Four years ago, when Kimberly Gacso began working at pharmaceutical company Boehringer Ingelheim, learning and development and diversity in the company weren’t connected and were running on separate agendas.
Today, Gacso, executive director of global leadership development, said she works with Nancy Di Dia, chief diversity officer of Boehringer Ingelheim U.S., to stay connected on all initiatives. Though they’re “two different centers of excellence,” Gacso said, they work together toward realizing each other’s strategies.
“We make sure that we have diverse instructors if we’re going to be running programs or any kind of classroom training,” Gacso said. “We make sure that the diversity and inclusion agenda, philosophy, strategy, etc., is integrated into the content and/or curriculum of any programs that we run.”
Gacso noted that the two departments have the same goals: They both make sure leaders are retaining and engaging talent and have a cross-cultural competence, among other attributes.

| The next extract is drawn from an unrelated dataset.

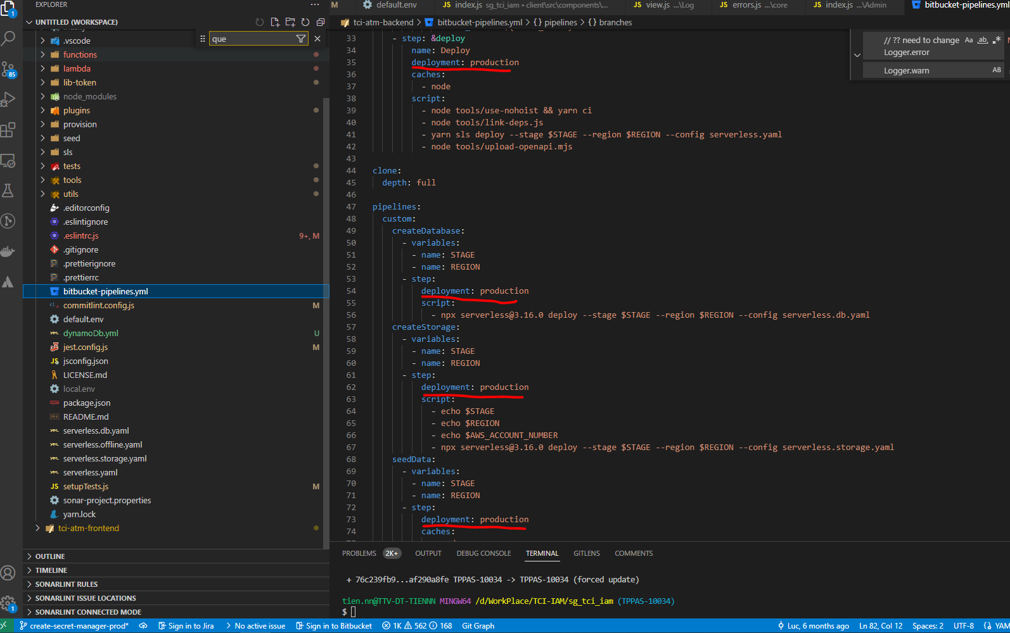This screenshot has height=633, width=1010.
Task: Open the Testing flask view
Action: click(8, 191)
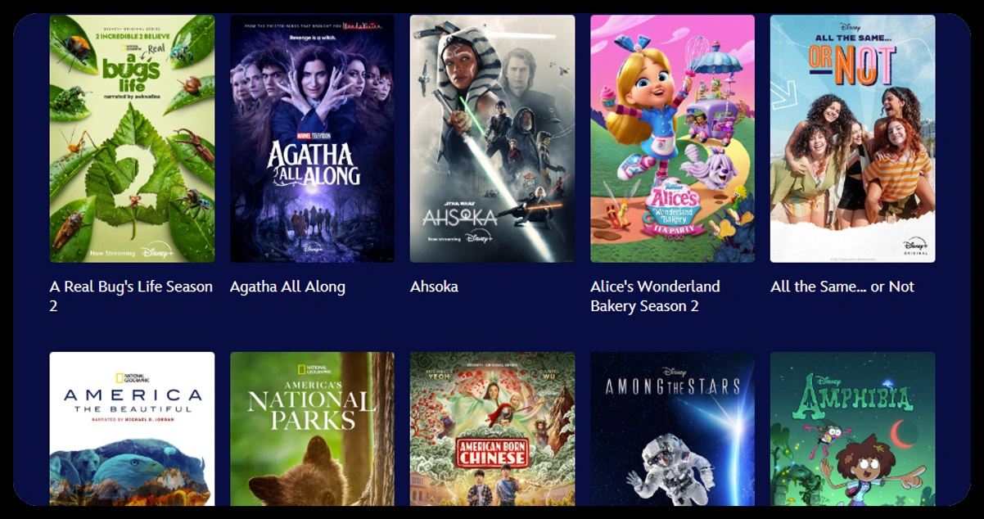Select All the Same... or Not poster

“Both of us looked at our global strategies from a bunch of different perspectives,” Gacso said. “We want to be a sustainable organization [and] provide continuous health improvements. We’ve been around for 125 years; we would like to do that for another 125 years.”
Gacso said Boehringer Ingelheim is starting a global strategic leadership program this year that will include roughly 350 leaders across the organization. While looking through the first cohort, Gacso and Di Dia noticed a lack of diversity.

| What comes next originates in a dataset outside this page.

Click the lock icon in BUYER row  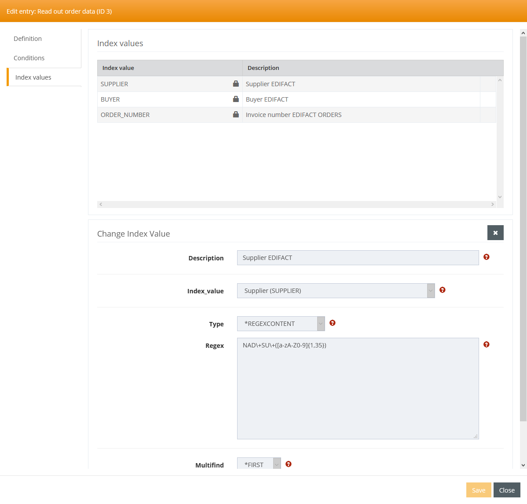click(x=236, y=99)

“[We] added more diverse participants based on gender, location and experience,” Gacso said. “[We] specifically handpicked more females, leaders from the Asian population and those who have worked in emerging markets. We didn’t feel like we could have a robust and rich enough discussion without diverse perspectives in the room.”
Gacso added that emerging markets are a big component of Boehringer Ingelheim’s growth strategy, so having that perspective was important.
AT&T also has integrated its learning and development and diversity departments. Cindy Brinkley, senior vice president of talent development and chief diversity officer at AT&T, said this was a strategic decision.
“We just thought this was a great way to have the levers in one place,” Brinkley said. “You really can’t do talent development without understanding diversity because you need to make sure all that flows hand in hand.”
According to Brinkley, AT&T’s leadership pipeline is easier to manage with this integration.
“The design was really [intended] to recognize that it’s the people who will drive innovation within AT&T,” Brinkley said, adding that having that kind of focused attention on learning, development, diversity and workforce planning under one department makes a difference. In this way, when it comes to learning and development, the learning styles, education level, culture, age group and even geographic location of AT&T’s entire workforce are taken into account.
AT&T is making sure all teaching, developing and communicating are going on as they should based on those characteristics, Brinkley said. This boosts innovation for the company.
“We’re not going to be as innovative if we have one mind-set,” Brinkley said.